Light emission from OLEDs is typically via fluorescence or phosphorescence. As used herein, the term “phosphorescence” refers to emission from a triplet excited state of an organic molecule and the term fluorescence refers to emission from a singlet excited state of an organic molecule.
Successful utilization of phosphorescence holds enormous promise for organic electroluminescent devices. For example, an advantage of phosphorescence is that all excitons (formed by the recombination of holes and electrons in an EL), which are formed either as a singlet or triplet excited state, may participate in luminescence. This is because the lowest singlet excited state of an organic molecule is typically at a slightly higher energy than the lowest triplet excited state.

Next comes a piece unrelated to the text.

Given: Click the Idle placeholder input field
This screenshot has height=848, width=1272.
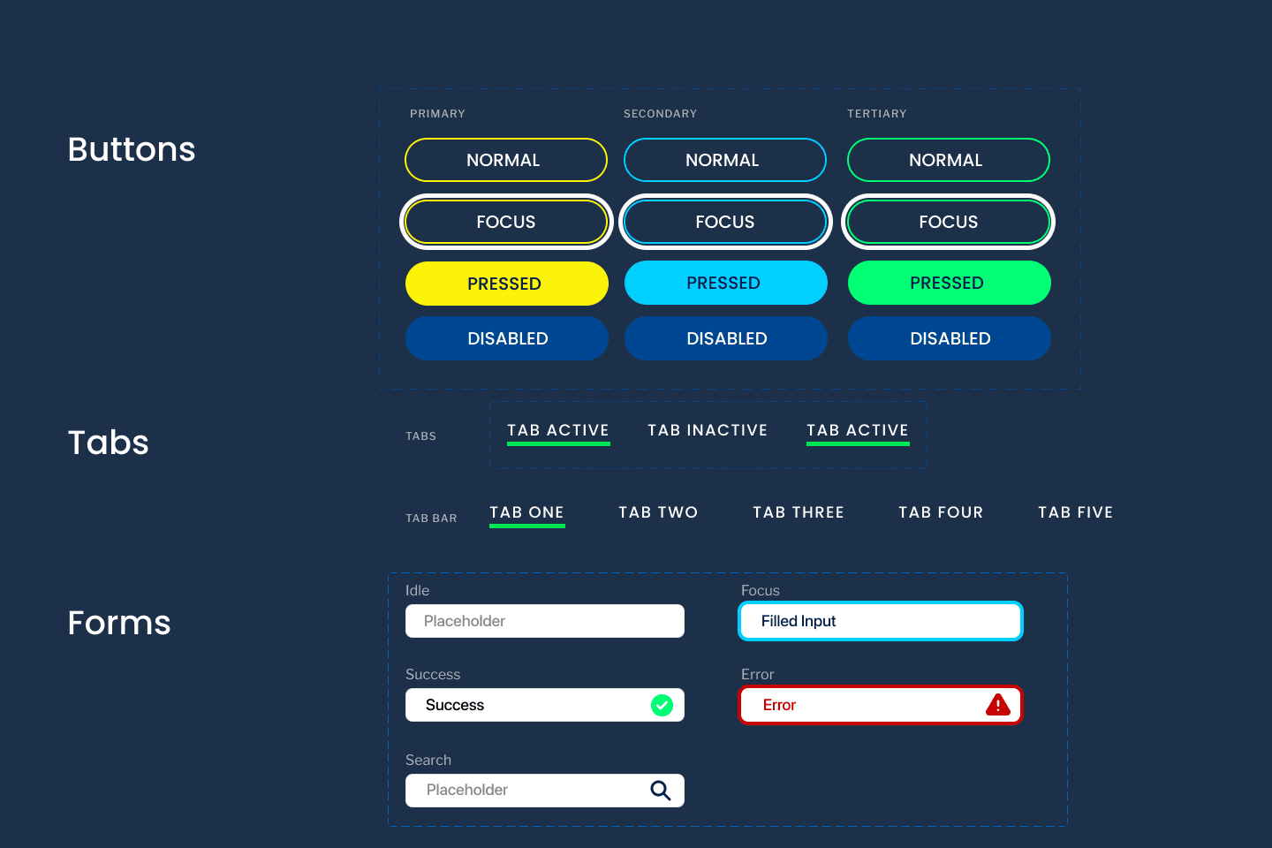Looking at the screenshot, I should pyautogui.click(x=544, y=621).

This means that, for typical phosphorescent organometallic compounds, the lowest singlet excited state may rapidly decay to the lowest triplet excited state from which the phosphorescence is produced. In contrast, only a small percentage (about 25%) of excitons in fluorescent devices are capable of producing the fluorescent luminescence that is obtained from a singlet excited state. The remaining excitons in a fluorescent device, which are produced in the lowest triplet excited state of an organic molecule, are typically not capable of being converted into the energetically unfavorable higher singlet excited states from which the fluorescence is produced. This energy, thus, becomes lost to radiationless decay processes that heat-up the device.